Recently dubbed the “Socialympics”, this year’s London Games has been dominated by social media, making it the most watched Olympics in history. According to a social media monitoring platform, Salesforce Radian6, the US had 15 million social mentions about the Olympics, as of Friday August 3. Possibly as a result, the London Olympics have outperformed the 2008 Beijing Olympics ratings by 10 percent. The International Olympic Committee (IOC) has tried to monitor social media surrounding the games by creating guidelines for sponsors, athletes and spectators. However, the wide scope of social media platforms and the vast array of users have hindered their restrictions. Not without controversy, social media has become a mainstream focus of the Olympics, expanding its reach across the world.
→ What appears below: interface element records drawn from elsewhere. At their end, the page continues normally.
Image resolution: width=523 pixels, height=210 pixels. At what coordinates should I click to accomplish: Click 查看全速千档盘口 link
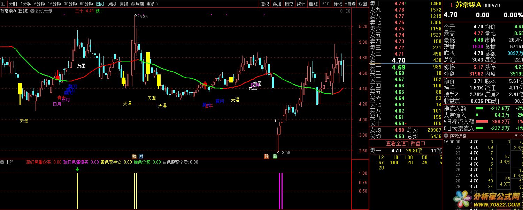(x=406, y=143)
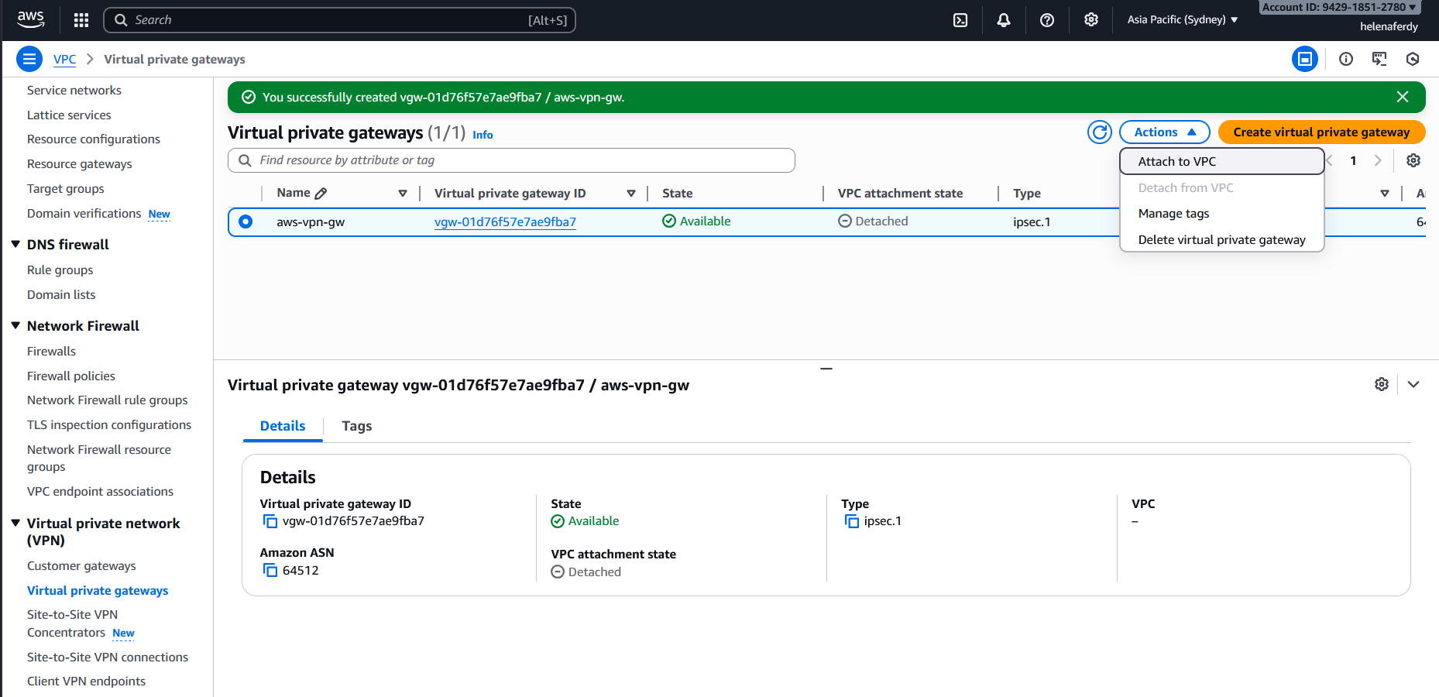Choose Attach to VPC from Actions menu
This screenshot has height=697, width=1439.
[1176, 161]
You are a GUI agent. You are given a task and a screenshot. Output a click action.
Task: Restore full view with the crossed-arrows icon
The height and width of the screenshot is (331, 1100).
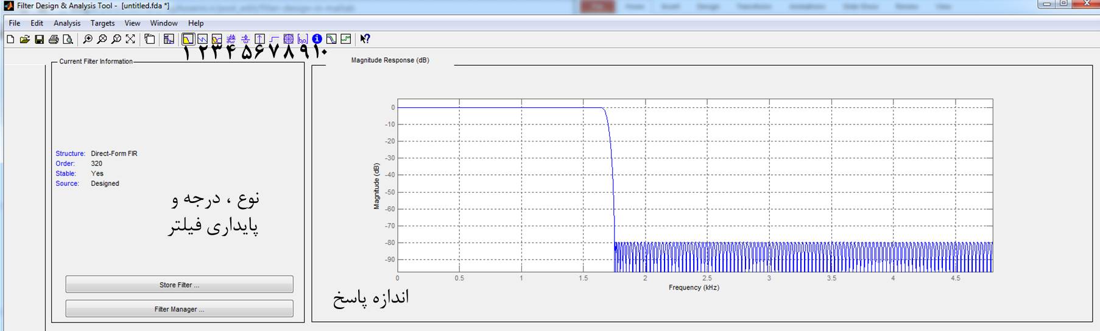pyautogui.click(x=130, y=39)
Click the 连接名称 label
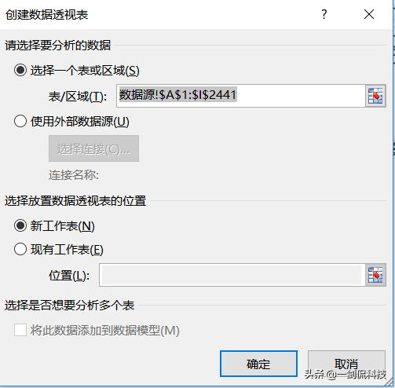The height and width of the screenshot is (388, 395). point(74,175)
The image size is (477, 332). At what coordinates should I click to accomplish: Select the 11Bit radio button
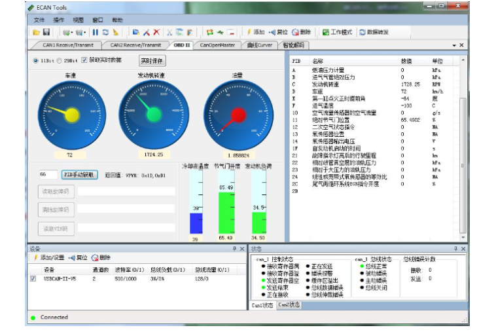pyautogui.click(x=36, y=60)
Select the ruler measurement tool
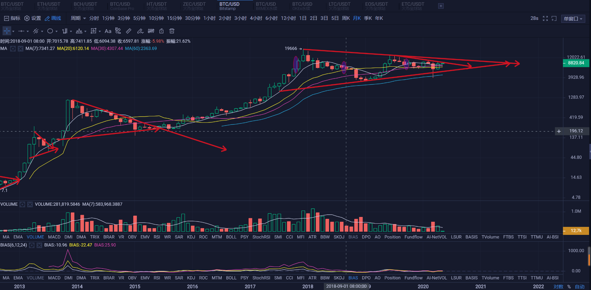 click(128, 31)
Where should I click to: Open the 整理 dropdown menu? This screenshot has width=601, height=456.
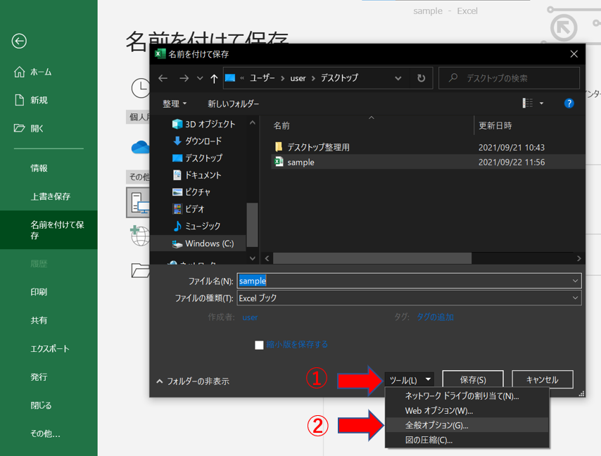click(x=175, y=103)
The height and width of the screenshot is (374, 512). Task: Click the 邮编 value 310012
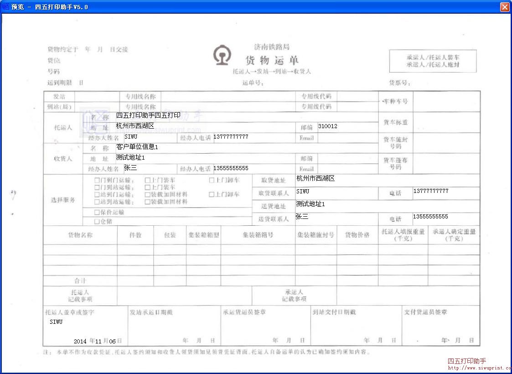327,127
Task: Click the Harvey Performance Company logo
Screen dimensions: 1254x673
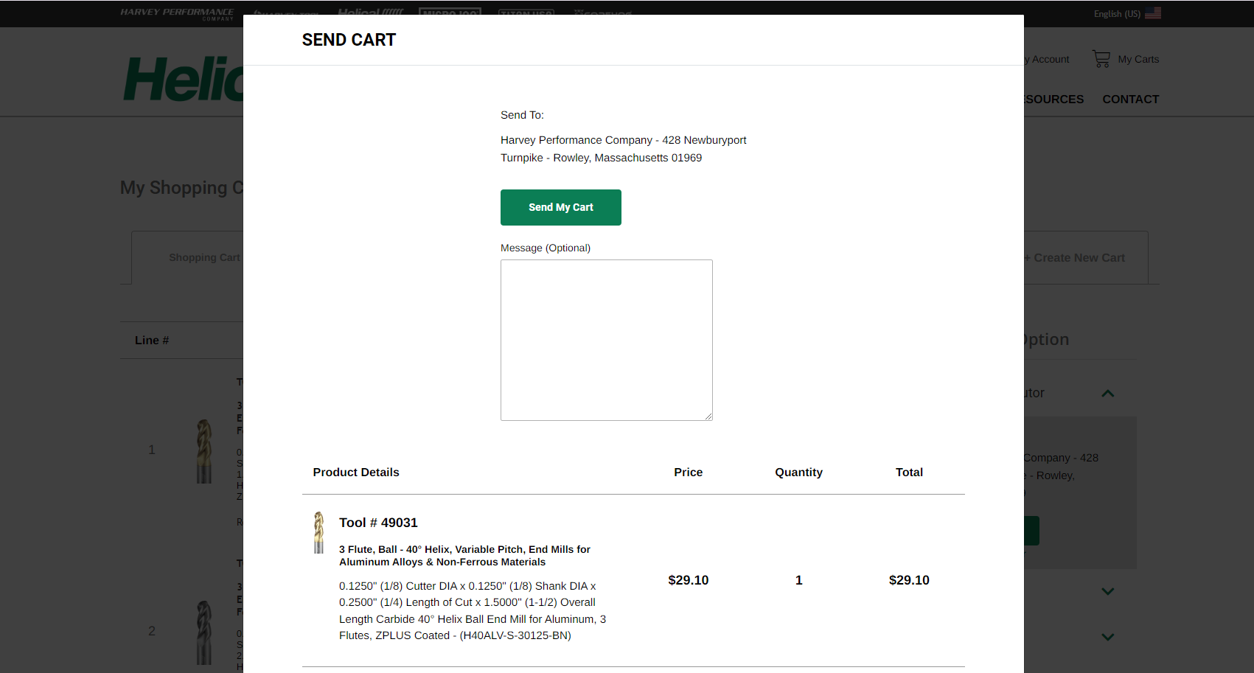Action: (x=177, y=13)
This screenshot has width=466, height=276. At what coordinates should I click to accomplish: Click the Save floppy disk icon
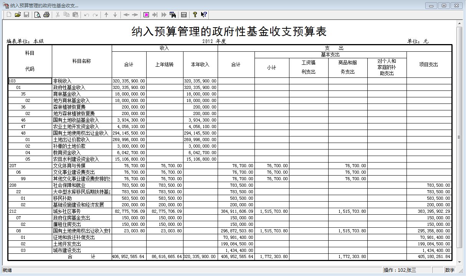(x=26, y=15)
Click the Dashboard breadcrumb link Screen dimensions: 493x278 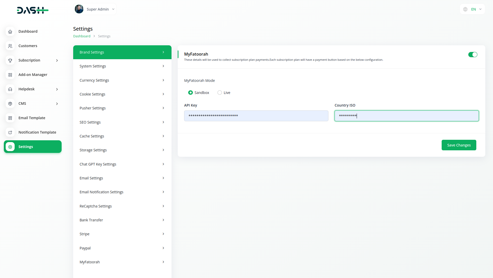pos(82,36)
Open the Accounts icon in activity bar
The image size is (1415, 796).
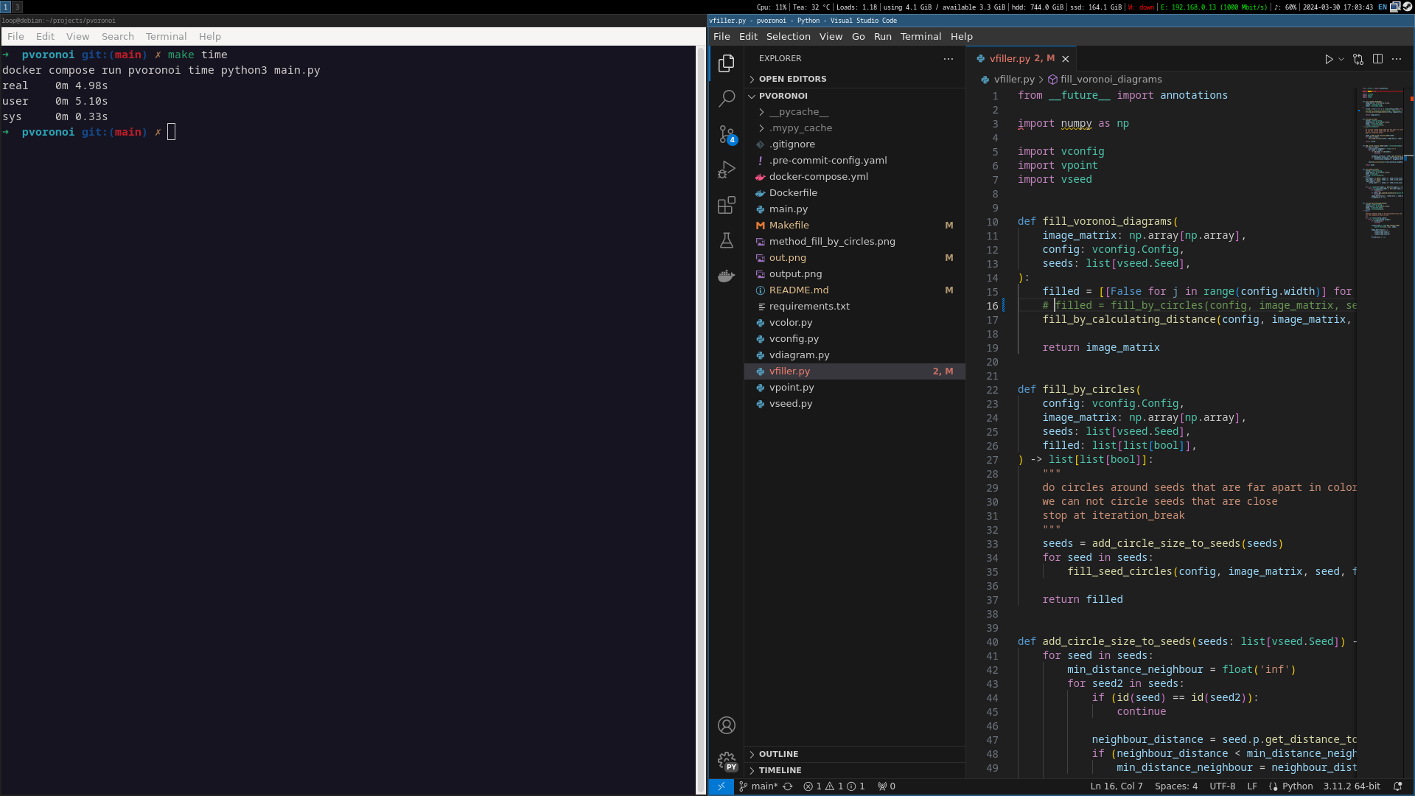[x=727, y=725]
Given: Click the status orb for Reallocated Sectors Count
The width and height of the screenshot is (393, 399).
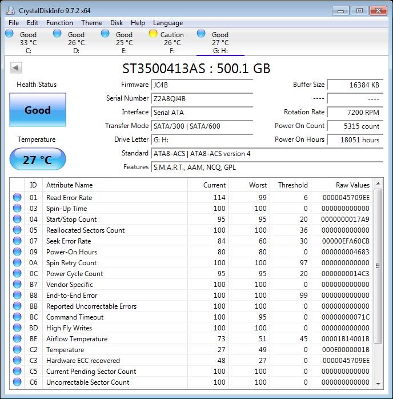Looking at the screenshot, I should tap(17, 230).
The IOC set the stage for social media usage in the Olympics by launching the Olympic Athletes’ Hub, organizing photos, videos and chats from the Olympic Village online. Because of the explosion of social media in the past 4 years, the opening ceremony alone boasted more tweets than the entire 2008 Beijing Games. Social media surrounding the games began positively; according to Adweek, the opening ceremony elicited five times as many mentions of the word “proud” than it did of the word “bored”.
#Twitterverse Heightens Controversy
However, some controversy arose as the Games settled in. First, the IOC banned athletes from using social media to promote personal sponsors, limiting what they could post on their social forums. Many athletes were upset by this, claiming that in order to finance and support their Olympian status they needed to thank their sponsors. In response, they created the hashtag #WeDemandChange and complained about the ban on Twitter.
Another debate arose when NBC decided not to broadcast the Games live. Because of delayed footage in America, people often saw the results online before they were televised. A hashtag, #NBCFail was created after the result of the Michael Phelps/Ryan Lochte race was announced on NBC before the event was aired. NBC has emphasized that criticism about the tape-delay is a minority opinion, noting that in a survey of 3,000 viewers , 67 percent said even if they knew the result of a prime-time event they would still watch the tape-delayed broadcast later in the day.
Another mishap occurred when Twitter went down for a couple of minutes due to too many Olympic-related tweets. As a result, the IOC asked fans, athletes and reporters to limit their tweeting and picture/ video uploads.
With the rise of social media in this year’s Olympics, mobile interaction played a big role as well.
- Before the games occurred, three quarters of US and UK survey respondents said they would follow the Olympics on their mobile devices in some way, according to a report prepared by the IAB Mobile Marketing Center of Excellence. Also, 50% said they would use their mobile devices in relation to the Olympics while watching events on TV.
- According to NBC and BBC, almost half of their Olympic video streams were from smartphones and tablets.
- NBC’s Apple and Android Olympic apps were downloaded 6 million times since the start of the London Games.
- According to Google’s mobile ads marketing team, the largest mobile and tablet audiences occur at night and around large events.
The Future of the Olympics
This year’s Olympics taught us how the integration of social media has changed the way we view and interact with the world. While mishaps and controversies ensued, social media played a large role in heightening the excitement around the Games and connecting fans, athletes and the media. In the future, the IOC and media outlets like NBC can learn from the mistakes made in 2012 and be prepared for an even more social world to come.